Dixon, a 34-year-old air conditioning engineer, admitted importing the drug but disputed the quantity and dates it was smuggled.

However, Justice Nicholas Davidson ruled Dixon had imported at least 6kg of cocaine.

He added it was "very probable" Dixon imported vast quantities more.

"Certainty, beyond reasonable doubt, that 6.27kg was the amount of cocaine imported by Mr Dixon.

"This is far below what I conclude is the probable market in which the transactions took place, however, that finding is insufficient to take away the benefit of the doubt which otherwise must be in favour of Mr Dixon."

Justice Nicholas Davidson said the case had "a striking feature".

"Apart from the cocaine identified in the supply charges [laid after his first arrest] none of the cocaine alleged to have been imported by Mr Dixon has been located by the police."

A police summary of facts said the amount of money wired overseas by Dixon "potentially sourced up to 35 kilograms of cocaine".

The retail price in the US for cocaine is up to US$100 ($138) per gram, and for crack cocaine up to US$150 per gram.

Dixon has previously been convicted and sentenced for importing cocaine after he returned from a trip to South America on March 29, 2014, court documents show.

He was searched at Auckland Airport and found to have 97.5g of cocaine packed in a condom inside his boxer shorts.

In April 2015, he was sentenced to seven months' home detention and 150 hours' community work.

However, he was arrested just months later, when the Crown claimed Dixon was involved in a much wider cocaine importation operation in late 2014 to mid-2015.

Dixon has since pleaded guilty to seven new drug charges, including importing cocaine.

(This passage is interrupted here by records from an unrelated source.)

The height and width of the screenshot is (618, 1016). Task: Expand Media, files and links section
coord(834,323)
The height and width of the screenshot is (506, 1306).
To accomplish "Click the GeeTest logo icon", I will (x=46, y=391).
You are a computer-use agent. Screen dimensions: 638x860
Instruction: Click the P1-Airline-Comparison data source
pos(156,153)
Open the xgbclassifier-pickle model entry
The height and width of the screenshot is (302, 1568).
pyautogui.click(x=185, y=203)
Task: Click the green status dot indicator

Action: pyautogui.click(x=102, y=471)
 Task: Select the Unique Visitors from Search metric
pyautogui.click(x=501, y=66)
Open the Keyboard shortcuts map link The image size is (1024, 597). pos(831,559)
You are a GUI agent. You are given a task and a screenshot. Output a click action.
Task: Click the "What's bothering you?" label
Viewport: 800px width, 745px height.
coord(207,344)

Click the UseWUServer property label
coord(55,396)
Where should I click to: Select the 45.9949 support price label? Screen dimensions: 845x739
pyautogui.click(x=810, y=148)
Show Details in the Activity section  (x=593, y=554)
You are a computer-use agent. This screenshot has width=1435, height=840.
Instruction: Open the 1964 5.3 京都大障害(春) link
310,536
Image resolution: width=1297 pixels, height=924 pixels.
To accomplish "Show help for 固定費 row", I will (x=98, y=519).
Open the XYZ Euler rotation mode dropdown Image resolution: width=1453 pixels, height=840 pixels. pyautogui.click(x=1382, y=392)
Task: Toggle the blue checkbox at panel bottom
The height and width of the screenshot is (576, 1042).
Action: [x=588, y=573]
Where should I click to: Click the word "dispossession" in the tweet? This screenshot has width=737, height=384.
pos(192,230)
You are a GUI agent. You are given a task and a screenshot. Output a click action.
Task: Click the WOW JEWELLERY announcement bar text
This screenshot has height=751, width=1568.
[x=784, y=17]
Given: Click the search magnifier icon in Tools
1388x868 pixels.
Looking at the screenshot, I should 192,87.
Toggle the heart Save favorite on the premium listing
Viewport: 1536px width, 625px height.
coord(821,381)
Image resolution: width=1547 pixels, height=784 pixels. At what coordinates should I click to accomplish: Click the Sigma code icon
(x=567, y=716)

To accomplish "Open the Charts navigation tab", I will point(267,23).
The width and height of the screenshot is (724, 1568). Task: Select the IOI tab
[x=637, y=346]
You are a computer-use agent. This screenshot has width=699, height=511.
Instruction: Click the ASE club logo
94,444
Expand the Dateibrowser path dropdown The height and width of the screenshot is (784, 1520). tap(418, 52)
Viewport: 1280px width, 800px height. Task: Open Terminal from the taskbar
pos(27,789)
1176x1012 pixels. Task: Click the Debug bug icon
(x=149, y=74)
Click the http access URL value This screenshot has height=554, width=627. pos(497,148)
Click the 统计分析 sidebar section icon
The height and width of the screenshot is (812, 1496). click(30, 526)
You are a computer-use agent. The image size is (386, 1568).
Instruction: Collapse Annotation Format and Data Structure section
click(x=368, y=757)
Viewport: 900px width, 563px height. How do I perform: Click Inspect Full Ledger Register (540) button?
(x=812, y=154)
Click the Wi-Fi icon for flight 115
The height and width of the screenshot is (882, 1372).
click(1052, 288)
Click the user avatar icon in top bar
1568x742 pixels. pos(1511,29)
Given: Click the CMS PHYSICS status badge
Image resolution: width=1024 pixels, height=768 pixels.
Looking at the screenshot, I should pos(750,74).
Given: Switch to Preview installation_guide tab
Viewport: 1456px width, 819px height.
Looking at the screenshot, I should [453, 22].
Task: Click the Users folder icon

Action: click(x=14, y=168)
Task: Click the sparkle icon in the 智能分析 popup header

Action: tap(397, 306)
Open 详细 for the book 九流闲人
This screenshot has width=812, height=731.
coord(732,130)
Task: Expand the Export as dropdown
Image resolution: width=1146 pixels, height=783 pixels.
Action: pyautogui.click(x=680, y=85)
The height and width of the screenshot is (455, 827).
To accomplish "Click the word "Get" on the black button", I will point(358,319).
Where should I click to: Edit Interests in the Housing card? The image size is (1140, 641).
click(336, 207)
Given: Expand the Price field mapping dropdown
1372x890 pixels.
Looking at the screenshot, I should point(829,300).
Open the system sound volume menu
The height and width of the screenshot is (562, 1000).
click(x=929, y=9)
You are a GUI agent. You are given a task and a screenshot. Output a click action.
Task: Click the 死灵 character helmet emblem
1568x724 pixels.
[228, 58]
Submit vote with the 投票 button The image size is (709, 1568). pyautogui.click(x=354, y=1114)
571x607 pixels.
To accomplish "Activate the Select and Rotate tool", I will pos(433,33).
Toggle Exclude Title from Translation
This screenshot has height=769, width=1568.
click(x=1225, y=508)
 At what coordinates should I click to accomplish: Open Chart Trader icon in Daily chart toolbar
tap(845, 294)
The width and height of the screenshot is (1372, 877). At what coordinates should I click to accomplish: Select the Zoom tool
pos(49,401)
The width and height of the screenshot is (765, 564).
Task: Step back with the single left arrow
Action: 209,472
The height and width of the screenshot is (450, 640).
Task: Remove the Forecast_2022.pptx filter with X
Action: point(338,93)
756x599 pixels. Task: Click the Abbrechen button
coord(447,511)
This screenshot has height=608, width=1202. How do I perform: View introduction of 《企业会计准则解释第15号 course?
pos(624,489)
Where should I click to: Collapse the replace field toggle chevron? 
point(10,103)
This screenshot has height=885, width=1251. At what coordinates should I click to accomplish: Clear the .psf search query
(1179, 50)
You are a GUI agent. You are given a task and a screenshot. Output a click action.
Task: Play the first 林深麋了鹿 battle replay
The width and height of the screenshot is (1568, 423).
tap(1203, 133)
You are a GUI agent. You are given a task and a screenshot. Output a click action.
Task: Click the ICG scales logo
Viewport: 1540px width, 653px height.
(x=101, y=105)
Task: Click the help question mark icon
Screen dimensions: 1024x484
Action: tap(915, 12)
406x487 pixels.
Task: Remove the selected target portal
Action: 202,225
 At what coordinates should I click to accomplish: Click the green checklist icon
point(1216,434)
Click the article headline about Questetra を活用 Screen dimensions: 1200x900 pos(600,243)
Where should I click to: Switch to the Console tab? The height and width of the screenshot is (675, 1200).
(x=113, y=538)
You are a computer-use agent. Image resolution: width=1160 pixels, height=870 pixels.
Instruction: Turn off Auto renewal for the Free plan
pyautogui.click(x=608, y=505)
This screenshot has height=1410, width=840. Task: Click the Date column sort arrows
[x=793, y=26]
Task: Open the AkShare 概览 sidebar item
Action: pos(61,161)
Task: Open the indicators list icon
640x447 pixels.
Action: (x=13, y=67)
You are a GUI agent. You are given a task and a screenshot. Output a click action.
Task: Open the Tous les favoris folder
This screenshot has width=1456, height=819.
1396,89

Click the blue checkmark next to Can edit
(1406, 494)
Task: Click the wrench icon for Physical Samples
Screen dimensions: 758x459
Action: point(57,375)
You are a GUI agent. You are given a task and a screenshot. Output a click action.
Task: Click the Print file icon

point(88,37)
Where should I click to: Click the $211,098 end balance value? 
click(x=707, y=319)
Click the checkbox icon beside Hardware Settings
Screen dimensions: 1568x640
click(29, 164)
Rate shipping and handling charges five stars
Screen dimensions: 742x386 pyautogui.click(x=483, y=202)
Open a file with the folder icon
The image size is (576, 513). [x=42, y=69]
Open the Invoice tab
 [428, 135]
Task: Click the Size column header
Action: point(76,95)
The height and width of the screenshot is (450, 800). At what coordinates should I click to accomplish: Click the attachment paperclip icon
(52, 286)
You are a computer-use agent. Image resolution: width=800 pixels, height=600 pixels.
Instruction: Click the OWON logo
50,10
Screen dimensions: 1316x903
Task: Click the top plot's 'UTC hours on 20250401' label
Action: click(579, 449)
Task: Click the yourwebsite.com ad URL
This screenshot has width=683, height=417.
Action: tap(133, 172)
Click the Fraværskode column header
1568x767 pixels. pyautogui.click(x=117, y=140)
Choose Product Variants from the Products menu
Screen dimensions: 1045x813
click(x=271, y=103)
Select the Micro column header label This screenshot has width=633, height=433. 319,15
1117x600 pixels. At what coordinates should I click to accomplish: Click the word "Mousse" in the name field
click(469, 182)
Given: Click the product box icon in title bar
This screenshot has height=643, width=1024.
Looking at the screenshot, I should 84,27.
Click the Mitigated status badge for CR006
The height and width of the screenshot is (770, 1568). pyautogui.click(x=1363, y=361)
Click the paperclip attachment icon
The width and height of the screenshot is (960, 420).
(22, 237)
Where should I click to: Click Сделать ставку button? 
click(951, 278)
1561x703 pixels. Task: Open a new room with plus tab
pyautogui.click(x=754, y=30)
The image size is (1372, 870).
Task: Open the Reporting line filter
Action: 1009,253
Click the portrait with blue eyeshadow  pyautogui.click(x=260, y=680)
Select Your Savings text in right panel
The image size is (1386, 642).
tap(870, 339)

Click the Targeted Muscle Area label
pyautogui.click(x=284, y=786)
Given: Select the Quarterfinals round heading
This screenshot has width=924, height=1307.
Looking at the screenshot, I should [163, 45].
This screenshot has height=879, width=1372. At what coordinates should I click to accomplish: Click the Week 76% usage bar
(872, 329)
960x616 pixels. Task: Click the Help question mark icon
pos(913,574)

He is awaiting sentencing in the High Court.

He said while he was in South America he made contacts with people involved in the cocaine trade in Colombia, court documents show.

The Crown, backed with evidence from a former New York Drug Enforcement Administration (DEA) special agent, said Dixon sent about $152,000 in wire transfers from New Zealand to pay for Colombian cocaine.

Dixon admitted the currency transactions, between January 20 and April 23, 2015, mostly through Western Union to Hong Kong and Panama.

The money was sent to people with Colombian passports.

After Dixon was arrested on July 2, 2015 he said he made the transactions because he was investing in US currency, and the money sent via Western Union to South America was for friends travelling there.

Dixon was also caught handing over US$70,000 to an undercover police officer at Christchurch's Hagley Park on March 16, 2015.

Dixon initially denied meeting the undercover cop, but later pleaded guilty.

The Crown alleged it was also to pay for cocaine in Colombia.

Justice Davidson said it was "beyond reasonable doubt" Dixon was involved with cocaine importation and it is a "natural and commonsense inference to link the money transactions".

"All of which have a connection to Colombia, to that importation. Any other conclusion is fanciful. The evidence is, in my view, overwhelming in that regard," he said.

Another suspicious trade involving Dixon was the arrival of a FedEx package sent from Maracaibo in Venezuela, close to Colombia and the nearest Colombian city of Cucuta.

The 10kg package labelled as "a submersible pump" arrived in New Zealand on June 15, 2015 and was delivered to Rakaia in Canterbury on June 30, 2015.

The evidence regarding the FedEx delivery came to light nearly a year after Dixon was arrested for the second time on July 2, 2015.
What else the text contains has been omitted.